• **Request**
Write out the records below word for word, from the start of the records through the line that contains "click(x=1843, y=236)", with both ends included.

• **Exercise input**
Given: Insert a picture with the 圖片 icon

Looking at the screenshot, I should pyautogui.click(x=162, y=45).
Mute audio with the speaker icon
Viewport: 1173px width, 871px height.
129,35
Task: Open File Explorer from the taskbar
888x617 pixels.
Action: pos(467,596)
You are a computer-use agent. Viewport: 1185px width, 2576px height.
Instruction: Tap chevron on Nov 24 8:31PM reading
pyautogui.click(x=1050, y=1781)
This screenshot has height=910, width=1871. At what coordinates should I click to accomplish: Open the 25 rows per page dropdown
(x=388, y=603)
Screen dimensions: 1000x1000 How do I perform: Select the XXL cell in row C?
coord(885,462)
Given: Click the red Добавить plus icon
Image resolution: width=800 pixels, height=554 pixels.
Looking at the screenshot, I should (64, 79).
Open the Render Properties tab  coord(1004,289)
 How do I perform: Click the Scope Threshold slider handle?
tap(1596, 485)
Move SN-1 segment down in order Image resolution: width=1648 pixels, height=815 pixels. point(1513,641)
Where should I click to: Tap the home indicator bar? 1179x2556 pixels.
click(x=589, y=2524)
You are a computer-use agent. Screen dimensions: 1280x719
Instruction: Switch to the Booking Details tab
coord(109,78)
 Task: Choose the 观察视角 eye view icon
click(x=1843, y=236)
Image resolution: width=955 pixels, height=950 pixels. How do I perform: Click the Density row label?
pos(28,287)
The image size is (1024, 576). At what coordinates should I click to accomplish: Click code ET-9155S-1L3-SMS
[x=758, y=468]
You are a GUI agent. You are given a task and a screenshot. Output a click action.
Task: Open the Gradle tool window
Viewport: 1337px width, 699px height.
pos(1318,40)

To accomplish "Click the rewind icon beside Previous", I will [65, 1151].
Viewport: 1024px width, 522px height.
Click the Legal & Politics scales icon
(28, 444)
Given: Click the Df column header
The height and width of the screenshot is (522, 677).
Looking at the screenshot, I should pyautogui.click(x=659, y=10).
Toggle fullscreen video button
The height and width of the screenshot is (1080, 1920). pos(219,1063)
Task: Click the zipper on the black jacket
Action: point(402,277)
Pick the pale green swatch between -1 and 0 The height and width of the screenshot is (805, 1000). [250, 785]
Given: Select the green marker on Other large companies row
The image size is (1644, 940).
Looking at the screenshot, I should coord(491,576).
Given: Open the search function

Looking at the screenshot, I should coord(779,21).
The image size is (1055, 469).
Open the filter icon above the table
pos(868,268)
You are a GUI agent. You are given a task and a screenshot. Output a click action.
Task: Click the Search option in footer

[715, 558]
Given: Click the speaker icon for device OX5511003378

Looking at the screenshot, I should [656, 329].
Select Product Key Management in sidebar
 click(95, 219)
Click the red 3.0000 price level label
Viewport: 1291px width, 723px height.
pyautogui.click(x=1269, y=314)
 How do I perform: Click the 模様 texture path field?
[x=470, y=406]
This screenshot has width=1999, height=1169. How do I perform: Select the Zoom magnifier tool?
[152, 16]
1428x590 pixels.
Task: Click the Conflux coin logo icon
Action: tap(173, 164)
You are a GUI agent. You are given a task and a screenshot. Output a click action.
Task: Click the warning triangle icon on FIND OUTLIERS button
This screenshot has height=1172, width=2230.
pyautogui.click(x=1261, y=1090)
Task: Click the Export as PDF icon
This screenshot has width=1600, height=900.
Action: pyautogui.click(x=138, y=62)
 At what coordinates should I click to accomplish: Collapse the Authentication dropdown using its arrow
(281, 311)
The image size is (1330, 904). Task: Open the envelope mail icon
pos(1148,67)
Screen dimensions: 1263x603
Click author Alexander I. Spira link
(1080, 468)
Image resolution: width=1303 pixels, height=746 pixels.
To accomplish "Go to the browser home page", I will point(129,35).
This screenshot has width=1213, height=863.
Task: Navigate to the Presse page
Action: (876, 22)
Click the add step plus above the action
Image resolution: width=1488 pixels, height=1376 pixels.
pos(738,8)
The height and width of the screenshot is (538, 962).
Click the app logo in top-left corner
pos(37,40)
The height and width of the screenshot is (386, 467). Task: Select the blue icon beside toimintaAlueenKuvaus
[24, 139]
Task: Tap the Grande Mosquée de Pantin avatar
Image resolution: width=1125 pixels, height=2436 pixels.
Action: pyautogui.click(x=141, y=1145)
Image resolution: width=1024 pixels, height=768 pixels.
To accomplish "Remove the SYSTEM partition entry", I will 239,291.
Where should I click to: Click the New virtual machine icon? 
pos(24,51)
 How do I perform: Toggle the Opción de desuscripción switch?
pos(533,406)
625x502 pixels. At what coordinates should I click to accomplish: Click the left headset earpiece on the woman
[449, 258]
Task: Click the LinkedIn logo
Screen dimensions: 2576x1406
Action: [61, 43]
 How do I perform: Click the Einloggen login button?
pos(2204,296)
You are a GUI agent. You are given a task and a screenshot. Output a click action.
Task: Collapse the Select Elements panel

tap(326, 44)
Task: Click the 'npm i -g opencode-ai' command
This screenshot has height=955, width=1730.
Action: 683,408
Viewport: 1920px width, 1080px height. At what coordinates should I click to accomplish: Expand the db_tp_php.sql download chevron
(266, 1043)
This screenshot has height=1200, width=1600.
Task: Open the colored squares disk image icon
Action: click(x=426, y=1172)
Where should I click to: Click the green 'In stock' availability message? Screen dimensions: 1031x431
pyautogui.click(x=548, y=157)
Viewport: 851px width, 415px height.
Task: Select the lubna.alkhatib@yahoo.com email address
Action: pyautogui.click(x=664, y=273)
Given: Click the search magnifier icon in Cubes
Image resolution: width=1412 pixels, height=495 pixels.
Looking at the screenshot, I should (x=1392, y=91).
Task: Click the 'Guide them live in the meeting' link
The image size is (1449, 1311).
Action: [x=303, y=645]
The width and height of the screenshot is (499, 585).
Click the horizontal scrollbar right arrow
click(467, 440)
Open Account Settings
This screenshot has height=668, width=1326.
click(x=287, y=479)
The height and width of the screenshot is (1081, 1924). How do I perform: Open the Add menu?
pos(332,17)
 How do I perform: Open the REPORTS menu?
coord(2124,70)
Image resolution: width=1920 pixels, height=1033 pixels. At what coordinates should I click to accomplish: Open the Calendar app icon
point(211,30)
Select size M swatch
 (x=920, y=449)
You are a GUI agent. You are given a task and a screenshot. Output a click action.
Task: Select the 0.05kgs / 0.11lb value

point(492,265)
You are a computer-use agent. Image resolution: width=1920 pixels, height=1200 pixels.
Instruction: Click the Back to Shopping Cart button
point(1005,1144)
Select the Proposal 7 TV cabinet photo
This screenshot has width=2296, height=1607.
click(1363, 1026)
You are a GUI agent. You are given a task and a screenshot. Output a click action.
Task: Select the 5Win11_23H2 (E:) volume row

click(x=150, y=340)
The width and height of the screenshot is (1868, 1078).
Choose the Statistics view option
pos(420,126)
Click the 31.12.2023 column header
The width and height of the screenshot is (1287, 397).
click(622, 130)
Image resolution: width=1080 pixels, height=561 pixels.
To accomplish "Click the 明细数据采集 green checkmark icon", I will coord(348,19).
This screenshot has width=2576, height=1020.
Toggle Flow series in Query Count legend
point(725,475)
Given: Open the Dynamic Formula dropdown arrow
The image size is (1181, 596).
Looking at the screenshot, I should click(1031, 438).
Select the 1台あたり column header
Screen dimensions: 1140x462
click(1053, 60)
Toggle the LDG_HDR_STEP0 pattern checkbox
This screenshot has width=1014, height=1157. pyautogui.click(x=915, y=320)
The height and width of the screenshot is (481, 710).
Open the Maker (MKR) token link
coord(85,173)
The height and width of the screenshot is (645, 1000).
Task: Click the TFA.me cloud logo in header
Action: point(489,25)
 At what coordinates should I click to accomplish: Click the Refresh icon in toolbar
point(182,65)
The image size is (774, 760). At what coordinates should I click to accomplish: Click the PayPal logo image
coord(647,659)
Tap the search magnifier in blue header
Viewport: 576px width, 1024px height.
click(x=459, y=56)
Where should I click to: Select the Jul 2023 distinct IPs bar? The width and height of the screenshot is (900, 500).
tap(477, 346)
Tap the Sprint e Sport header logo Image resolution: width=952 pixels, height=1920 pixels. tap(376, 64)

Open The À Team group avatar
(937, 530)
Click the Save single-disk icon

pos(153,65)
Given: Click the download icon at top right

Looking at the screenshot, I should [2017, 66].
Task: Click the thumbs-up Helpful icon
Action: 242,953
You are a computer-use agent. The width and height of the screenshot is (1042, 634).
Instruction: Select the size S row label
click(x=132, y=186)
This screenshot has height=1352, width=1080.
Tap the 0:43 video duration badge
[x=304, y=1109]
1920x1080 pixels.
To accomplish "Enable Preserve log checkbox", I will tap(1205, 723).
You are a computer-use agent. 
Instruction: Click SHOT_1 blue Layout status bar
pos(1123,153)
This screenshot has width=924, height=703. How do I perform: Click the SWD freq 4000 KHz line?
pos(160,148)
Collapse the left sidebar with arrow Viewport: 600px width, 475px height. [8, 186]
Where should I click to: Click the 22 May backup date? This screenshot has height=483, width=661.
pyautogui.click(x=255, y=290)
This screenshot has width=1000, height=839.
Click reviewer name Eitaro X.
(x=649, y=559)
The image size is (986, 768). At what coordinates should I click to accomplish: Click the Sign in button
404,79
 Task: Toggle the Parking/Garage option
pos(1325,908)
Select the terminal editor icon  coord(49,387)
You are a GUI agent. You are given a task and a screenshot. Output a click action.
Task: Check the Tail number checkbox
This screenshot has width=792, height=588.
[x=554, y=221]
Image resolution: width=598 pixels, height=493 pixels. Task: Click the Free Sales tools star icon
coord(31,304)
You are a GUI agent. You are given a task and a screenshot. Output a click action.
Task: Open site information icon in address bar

• **Exercise answer**
Given: Insert a picture with the 圖片 icon

Looking at the screenshot, I should pyautogui.click(x=162, y=45).
Mute audio with the speaker icon
Viewport: 1173px width, 871px height.
129,35
Task: Open File Explorer from the taskbar
888x617 pixels.
Action: pos(467,596)
You are a computer-use agent. Viewport: 1185px width, 2576px height.
Instruction: Tap chevron on Nov 24 8:31PM reading
pyautogui.click(x=1050, y=1781)
This screenshot has height=910, width=1871. At what coordinates should I click to accomplish: Open the 25 rows per page dropdown
(x=388, y=603)
Screen dimensions: 1000x1000 How do I perform: Select the XXL cell in row C?
coord(885,462)
Given: Click the red Добавить plus icon
Image resolution: width=800 pixels, height=554 pixels.
Looking at the screenshot, I should (64, 79).
Open the Render Properties tab  coord(1004,289)
 How do I perform: Click the Scope Threshold slider handle?
tap(1596, 485)
Move SN-1 segment down in order Image resolution: width=1648 pixels, height=815 pixels. point(1513,641)
Where should I click to: Tap the home indicator bar? 1179x2556 pixels.
click(x=589, y=2524)
You are a computer-use agent. Screen dimensions: 1280x719
Instruction: Switch to the Booking Details tab
coord(109,78)
 Task: Choose the 观察视角 eye view icon
click(x=1843, y=236)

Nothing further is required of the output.